Your goal:
Copy out every line of the records in which "agent" can be found.

[Dataset records]
════
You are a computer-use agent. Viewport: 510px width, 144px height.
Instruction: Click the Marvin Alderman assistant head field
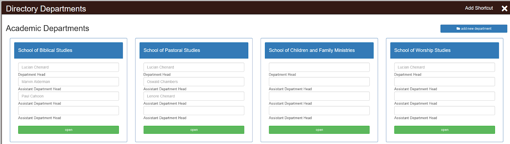tap(69, 81)
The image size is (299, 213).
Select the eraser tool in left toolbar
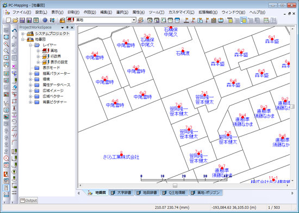pos(14,87)
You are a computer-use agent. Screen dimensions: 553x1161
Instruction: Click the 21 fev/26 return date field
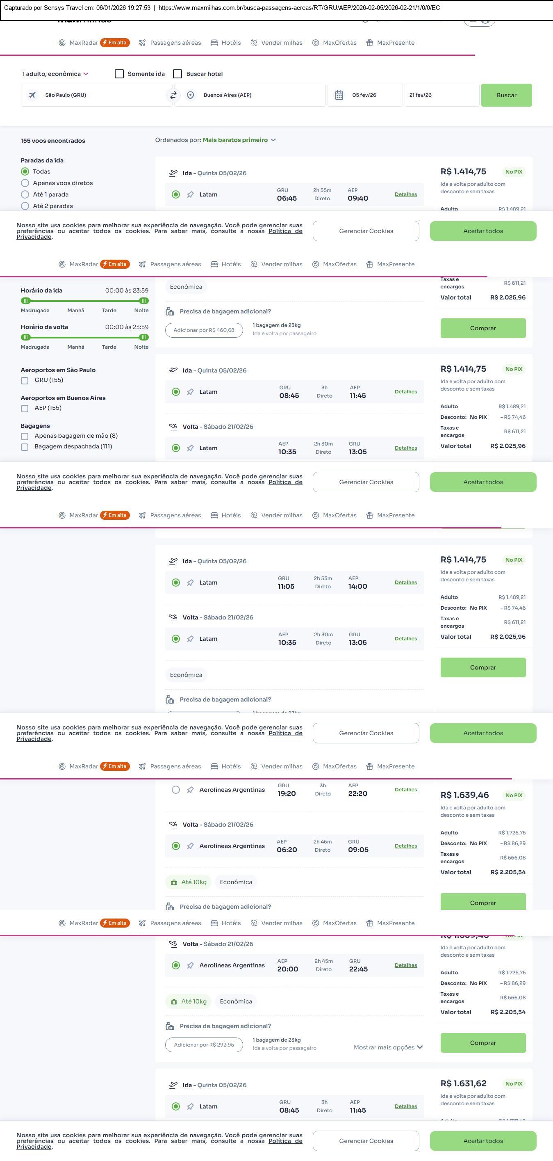[441, 95]
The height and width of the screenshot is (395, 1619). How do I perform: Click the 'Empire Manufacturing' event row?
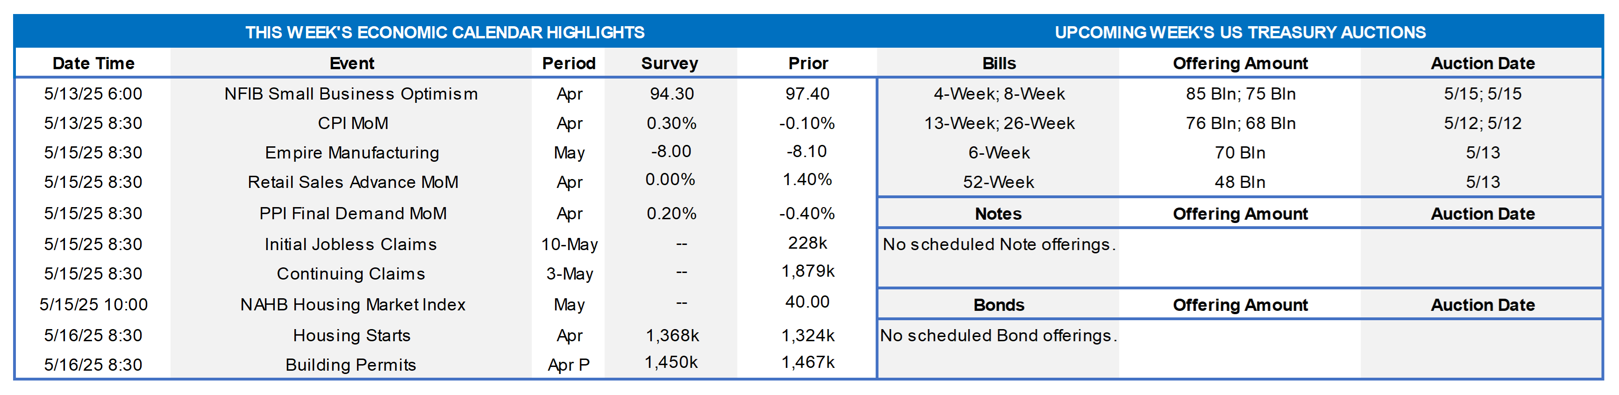(x=352, y=153)
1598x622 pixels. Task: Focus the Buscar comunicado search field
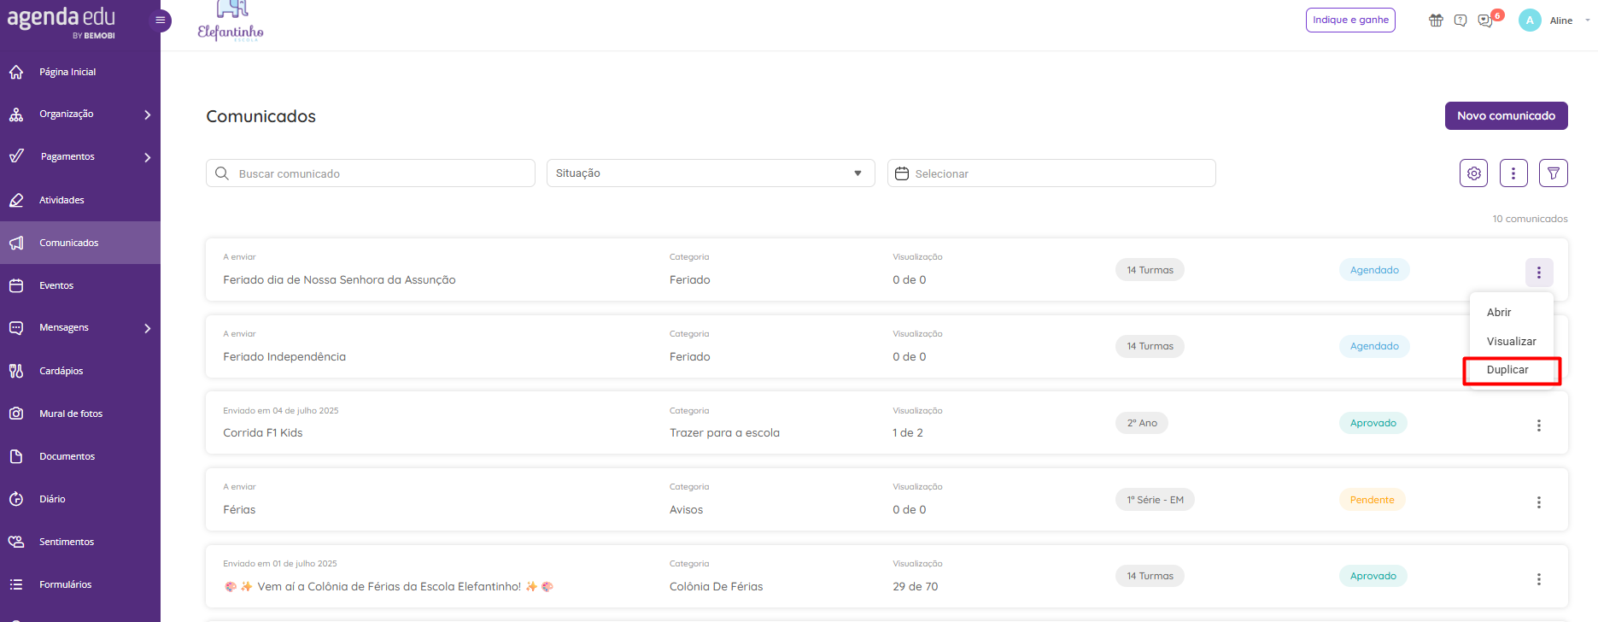tap(370, 173)
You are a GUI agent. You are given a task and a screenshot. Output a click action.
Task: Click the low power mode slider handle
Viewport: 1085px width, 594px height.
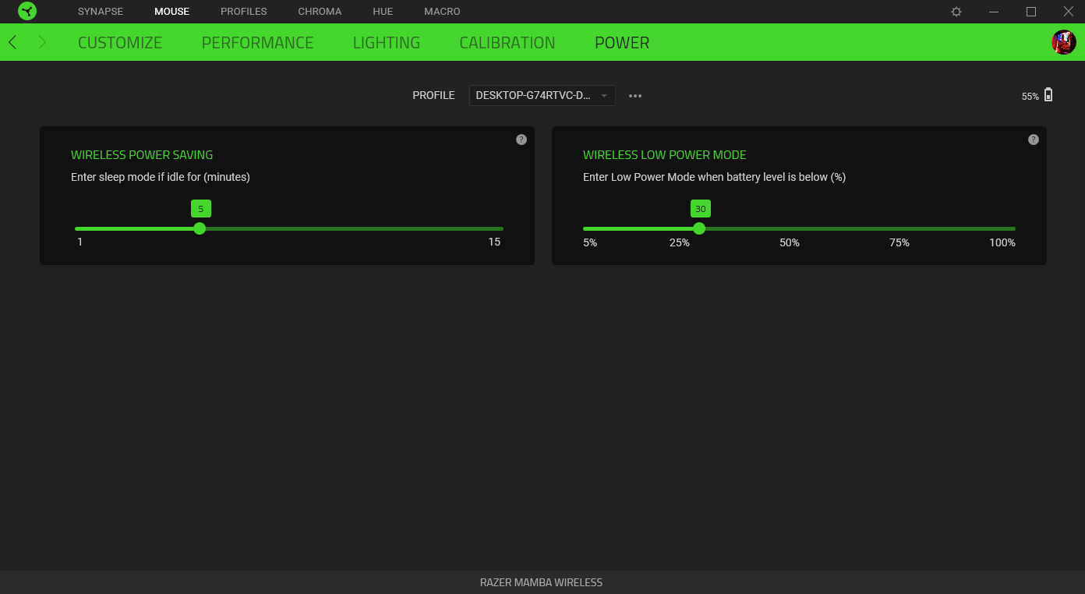[699, 228]
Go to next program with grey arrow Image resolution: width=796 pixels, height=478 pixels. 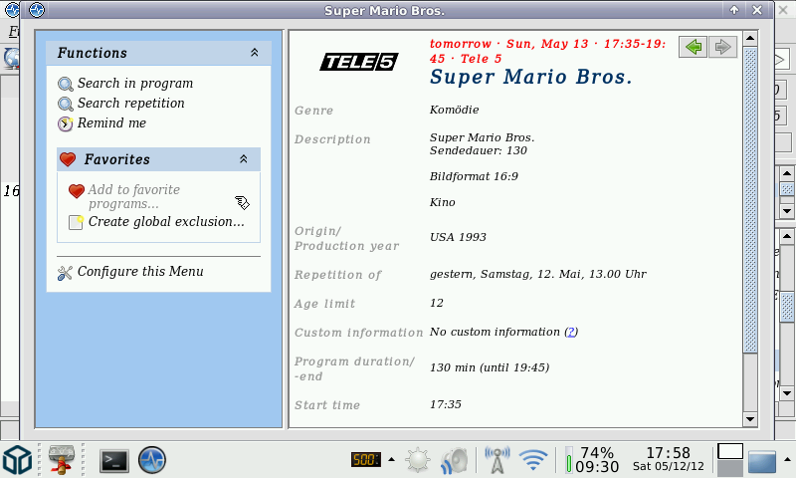pyautogui.click(x=722, y=47)
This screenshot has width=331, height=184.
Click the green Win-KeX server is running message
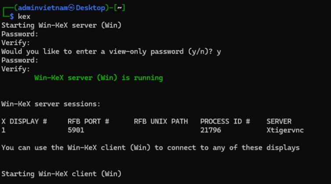click(99, 78)
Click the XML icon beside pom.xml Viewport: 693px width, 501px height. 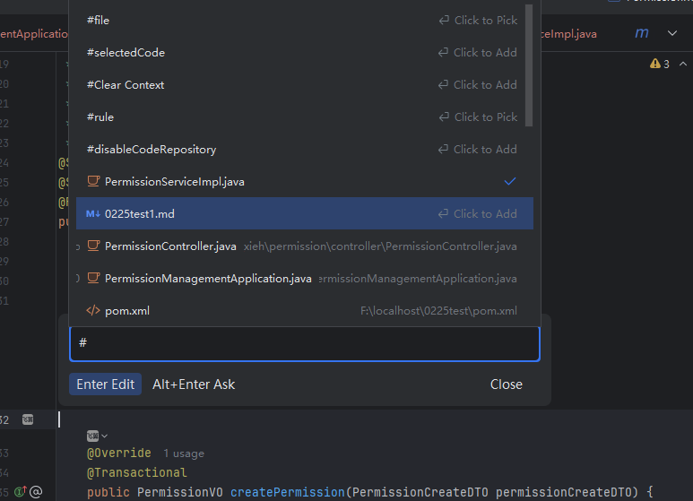[x=92, y=311]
════
Answer to this task:
You are a computer-use agent. Viewport: 510px width, 144px height.
You are a computer-use agent. Screen dimensions: 553x1161
You are a GUI agent. You are given a task and a screenshot. Output a click action.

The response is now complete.